In [74]:
import pandas as pd
df = pd.read_csv('../data/recall_mood_data.csv', index_col=0)
df.head(1)

Unnamed: 0,Date,Experimenter,Subject Initials,SubjectID,ConditionExpt,ConditionSub,Credit,Notes,convos,recalls
0,2018-11-30 00:00:00,Evgeniia,JM,1,Incongruent,Happy,1,,I'm Spencer by the way I'm Jake Nice to meet y...,We can start with living in Nashville I live ...


In [5]:
from transformers import AutoTokenizer, AutoModel
import torch
import torch.nn.functional as F

def mean_pooling(model_output, attention_mask):
    token_embeddings = model_output[0] #First element of model_output contains all token embeddings
    input_mask_expanded = attention_mask.unsqueeze(-1).expand(token_embeddings.size()).float()
    return torch.sum(token_embeddings * input_mask_expanded, 1) / torch.clamp(input_mask_expanded.sum(1), min=1e-9)

tokenizer = AutoTokenizer.from_pretrained('sentence-transformers/all-mpnet-base-v2')
model = AutoModel.from_pretrained('sentence-transformers/all-mpnet-base-v2')

In [6]:
def get_embeddings(sentences):
    # Tokenize sentences
    encoded_input = tokenizer(sentences, padding=True, truncation=True, return_tensors='pt')

    # Compute token embeddings
    with torch.no_grad():
        model_output = model(**encoded_input)

    # Perform pooling
    sentence_embeddings = mean_pooling(model_output, encoded_input['attention_mask'])

    # Normalize embeddings
    sentence_embeddings = F.normalize(sentence_embeddings, p=2, dim=1)

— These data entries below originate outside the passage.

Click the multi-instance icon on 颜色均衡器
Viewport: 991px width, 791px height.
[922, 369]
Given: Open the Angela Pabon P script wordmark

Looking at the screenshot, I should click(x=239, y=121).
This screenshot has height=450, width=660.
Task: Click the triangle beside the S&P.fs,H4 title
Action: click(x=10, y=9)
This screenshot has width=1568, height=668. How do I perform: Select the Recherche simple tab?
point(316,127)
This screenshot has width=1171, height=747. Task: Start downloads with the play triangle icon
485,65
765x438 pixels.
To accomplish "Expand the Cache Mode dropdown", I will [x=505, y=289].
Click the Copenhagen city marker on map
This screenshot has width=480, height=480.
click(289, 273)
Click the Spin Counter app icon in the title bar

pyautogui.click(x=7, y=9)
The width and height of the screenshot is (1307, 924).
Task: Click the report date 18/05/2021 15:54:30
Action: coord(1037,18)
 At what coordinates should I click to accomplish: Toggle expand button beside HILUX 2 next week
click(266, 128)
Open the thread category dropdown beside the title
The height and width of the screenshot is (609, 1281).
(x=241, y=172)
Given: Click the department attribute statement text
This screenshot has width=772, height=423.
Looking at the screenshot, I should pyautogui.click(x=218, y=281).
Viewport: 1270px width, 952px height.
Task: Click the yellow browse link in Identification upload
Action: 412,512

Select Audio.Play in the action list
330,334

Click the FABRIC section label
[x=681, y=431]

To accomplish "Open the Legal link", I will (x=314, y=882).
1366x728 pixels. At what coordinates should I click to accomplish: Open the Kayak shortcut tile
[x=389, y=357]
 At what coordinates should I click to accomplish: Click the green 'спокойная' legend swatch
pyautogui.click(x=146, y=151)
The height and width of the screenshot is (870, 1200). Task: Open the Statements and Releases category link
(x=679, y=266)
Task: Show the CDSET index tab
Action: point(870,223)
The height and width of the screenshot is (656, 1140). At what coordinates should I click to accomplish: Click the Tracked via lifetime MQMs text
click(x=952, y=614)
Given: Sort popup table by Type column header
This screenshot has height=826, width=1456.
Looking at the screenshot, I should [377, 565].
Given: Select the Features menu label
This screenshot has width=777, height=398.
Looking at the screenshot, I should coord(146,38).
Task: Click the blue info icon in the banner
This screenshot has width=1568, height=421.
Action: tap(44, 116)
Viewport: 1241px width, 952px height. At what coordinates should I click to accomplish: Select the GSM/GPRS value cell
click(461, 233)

    return sentence_embeddings

In [8]:
convos = get_embeddings(df['convos'].to_list())

In [9]:
recalls = get_embeddings(df['recalls'].to_list())

In [None]:
torch.reshape(recalls[1], (1,768))

In [59]:
cos = torch.nn.CosineSimilarity(dim=1)
distances = []
for convo, recall in zip(convos, recalls):
    distances.append(cos(convo, torch.reshape(recall, (1,768))).numpy())

In [75]:
df['cosine_distances'] = distances
df.head(1)

Unnamed: 0,Date,Experimenter,Subject Initials,SubjectID,ConditionExpt,ConditionSub,Credit,Notes,convos,recalls,cosine_distances
0,2018-11-30 00:00:00,Evgeniia,JM,1,Incongruent,Happy,1,,I'm Spencer by the way I'm Jake Nice to meet y...,We can start with living in Nashville I live ...,[0.5797823]


# No correlation

In [62]:
from scipy import stats

stats.spearmanr(df['SubjectID'], df['cosine_distances'])

SpearmanrResult(correlation=0.017745298901829312, pvalue=0.8487400392089366)

# Recall sentences with embeddings

We recall about half of the conversations using this method.

This is not working as well as I had imagined.

In [73]:
cos = torch.nn.CosineSimilarity(dim=1)

for i, recall in enumerate(recalls):
    sim = cos(convos, recall).argmax(-1).int()
    if sim == i or sim == (i//2)*2:
        print('Successful recall!')
    else:
        print(f'{i} was most similar to {sim}')

0 was most similar to 32
Successful recall!
Successful recall!
Successful recall!
Successful recall!
Successful recall!
6 was most similar to 50
7 was most similar to 10
Successful recall!
9 was most similar to 32
10 was most similar to 92
11 was most similar to 32
12 was most similar to 92
13 was most similar to 106
14 was most similar to 44
15 was most similar to 8
Successful recall!
17 was most similar to 92
Successful recall!
19 was most similar to 88
Successful recall!
Successful recall!
Successful recall!
23 was most similar to 4
24 was most similar to 8
Successful recall!
26 was most similar to 32
27 was most similar to 50
28 was most similar to 44
29 was most similar to 44
30 was most similar to 4
Successful recall!
Successful recall!
Successful recall!
Successful recall!
35 was most similar to 88
36 was most similar to 10
37 was most similar to 52
38 was most similar to 32
39 was most similar to 32
40 was most similar to 48
41 was most similar to 48
42 was most similar to 32
S